Influence of gallium content on Ga3+ position and photo- and thermally stimulated luminescence in Ce3+ - doped multicomponent (Y,Lu,)3GaxAl5-xO12 garnets

TL;DR

This study investigates how varying gallium content affects the luminescence properties and defect structures in Ce3+-doped multicomponent garnets, revealing linear and nonlinear relationships between Ga content, trap depths, and activation energies.

Contribution

It provides new insights into the distribution of Ga3+ ions, their influence on luminescence and trap energies, and proposes a model linking Ga3+ perturbed sites to electron trapping mechanisms in these garnets.

Findings

Ga3+ ions in tetrahedral sites decrease linearly with Ga content.

Trap depths and TSL peak positions decrease linearly with Ga content.

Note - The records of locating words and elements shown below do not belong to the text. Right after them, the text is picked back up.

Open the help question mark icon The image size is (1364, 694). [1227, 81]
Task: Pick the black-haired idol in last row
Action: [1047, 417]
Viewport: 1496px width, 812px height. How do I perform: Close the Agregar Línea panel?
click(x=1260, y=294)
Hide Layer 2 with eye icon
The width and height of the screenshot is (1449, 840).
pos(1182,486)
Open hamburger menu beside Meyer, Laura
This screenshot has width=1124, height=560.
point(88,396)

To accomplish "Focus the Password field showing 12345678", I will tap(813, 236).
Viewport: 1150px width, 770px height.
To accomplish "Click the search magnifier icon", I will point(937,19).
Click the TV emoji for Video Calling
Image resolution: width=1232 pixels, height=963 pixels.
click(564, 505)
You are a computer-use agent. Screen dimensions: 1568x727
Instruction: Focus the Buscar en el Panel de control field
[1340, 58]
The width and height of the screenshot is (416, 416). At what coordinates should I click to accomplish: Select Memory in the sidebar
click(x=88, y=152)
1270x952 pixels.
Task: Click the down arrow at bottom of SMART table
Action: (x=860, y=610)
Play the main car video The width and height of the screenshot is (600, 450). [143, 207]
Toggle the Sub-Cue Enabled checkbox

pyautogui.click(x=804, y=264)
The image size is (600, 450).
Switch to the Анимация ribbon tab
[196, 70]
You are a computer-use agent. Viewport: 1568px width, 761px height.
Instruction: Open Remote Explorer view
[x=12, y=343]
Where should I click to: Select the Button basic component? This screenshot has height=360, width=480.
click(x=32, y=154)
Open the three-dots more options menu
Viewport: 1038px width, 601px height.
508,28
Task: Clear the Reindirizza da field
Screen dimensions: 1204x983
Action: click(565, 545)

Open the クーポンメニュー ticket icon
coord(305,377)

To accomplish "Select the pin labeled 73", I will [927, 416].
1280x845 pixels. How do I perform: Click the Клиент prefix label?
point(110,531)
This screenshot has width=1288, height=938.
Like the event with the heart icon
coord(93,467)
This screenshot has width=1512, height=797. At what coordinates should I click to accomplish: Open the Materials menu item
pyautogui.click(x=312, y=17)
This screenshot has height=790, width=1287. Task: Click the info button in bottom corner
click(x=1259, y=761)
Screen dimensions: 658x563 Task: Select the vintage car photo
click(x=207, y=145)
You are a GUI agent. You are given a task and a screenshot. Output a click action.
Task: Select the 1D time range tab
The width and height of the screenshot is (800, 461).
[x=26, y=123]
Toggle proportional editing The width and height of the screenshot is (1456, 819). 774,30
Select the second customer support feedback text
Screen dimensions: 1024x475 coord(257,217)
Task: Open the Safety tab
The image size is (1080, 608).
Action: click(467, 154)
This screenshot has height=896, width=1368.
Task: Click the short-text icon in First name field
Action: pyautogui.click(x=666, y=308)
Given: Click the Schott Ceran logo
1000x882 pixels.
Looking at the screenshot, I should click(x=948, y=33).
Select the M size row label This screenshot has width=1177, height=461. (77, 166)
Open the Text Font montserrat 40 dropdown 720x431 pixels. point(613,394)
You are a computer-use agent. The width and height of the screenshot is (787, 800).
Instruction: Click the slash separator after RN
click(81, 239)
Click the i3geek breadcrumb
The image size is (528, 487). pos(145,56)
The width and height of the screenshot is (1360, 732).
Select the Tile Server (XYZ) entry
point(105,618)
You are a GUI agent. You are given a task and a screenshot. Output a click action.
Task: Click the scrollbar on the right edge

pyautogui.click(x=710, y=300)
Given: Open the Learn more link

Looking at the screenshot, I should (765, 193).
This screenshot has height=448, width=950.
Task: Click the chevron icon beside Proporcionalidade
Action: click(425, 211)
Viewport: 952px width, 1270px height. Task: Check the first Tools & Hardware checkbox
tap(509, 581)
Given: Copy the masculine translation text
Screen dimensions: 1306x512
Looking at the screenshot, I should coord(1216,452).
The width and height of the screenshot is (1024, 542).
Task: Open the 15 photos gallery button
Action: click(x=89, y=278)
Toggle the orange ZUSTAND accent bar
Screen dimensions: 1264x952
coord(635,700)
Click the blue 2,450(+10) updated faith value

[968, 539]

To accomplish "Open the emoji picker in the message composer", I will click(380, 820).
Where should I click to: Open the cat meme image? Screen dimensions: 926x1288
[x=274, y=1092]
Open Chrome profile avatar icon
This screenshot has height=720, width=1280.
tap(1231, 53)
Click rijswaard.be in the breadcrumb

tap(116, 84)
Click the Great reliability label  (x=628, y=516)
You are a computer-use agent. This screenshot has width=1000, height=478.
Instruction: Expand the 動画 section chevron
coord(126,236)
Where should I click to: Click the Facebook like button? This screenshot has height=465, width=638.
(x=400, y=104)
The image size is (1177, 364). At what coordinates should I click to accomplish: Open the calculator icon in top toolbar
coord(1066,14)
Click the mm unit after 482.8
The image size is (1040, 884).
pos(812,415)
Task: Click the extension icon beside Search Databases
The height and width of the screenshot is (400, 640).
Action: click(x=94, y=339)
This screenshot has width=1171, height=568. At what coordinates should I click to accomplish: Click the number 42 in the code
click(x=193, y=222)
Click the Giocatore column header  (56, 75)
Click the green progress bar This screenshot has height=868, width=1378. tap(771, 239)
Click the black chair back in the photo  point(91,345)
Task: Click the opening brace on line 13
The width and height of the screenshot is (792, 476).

Activation energy for TSL creation shows nonlinear dependence on Ga content.

Abstract

Photoluminescence, thermally stimulated luminescence (TSL) and EPR characteristics of the Ce3+ doped single crystals of multicomponent Y1Lu2GaxAl5-xO12 and Lu3GaxAl5-xO12 garnets with different Ga contents (x = 0, 1, 2, 3, 4, 5) excited in the Ce3+ - related absorption bands are investigated in the 9 - 500 K temperature range. The distribution of Ga3+ and Al3+ ions in the crystal lattice is determined by the NMR method. The relative number of Ga3+ ions in the tetrahedral crystal lattice sites, the maxima positions of the TSL glow curve peaks and the corresponding trap depths are found to decrease linearly with the increasing Ga content. At the same time, the reduction of the activation energy Ea of the TSL glow curve peaks creation under irradiation in the 4f - 4d1 absorption band of Ce3+ is strongly nonlinear. To explain this effect, the suggestion is made that Ea is the energy distance between the excited 5d1 level of Ce3+ and a defect level located between the 5d1 level and the bottom of the conduction band and arising from the Ga3+ ion perturbed by the nearest neighboring Ce3+ ion. The electrons thermally released from the excited Ce3+ ions are suggested to be trapped at the perturbed Ga3+ ions resulting in the appearance of electron Ga2+ centers. In spite of the fact that the paramagnetic Ga2+ ions were not detected by EPR, the described above process was found for Fe3+ impurity ions, namely the electron transfer from the 5d1 excited levels of Ce3+ to Fe3+ was directly detected by EPR.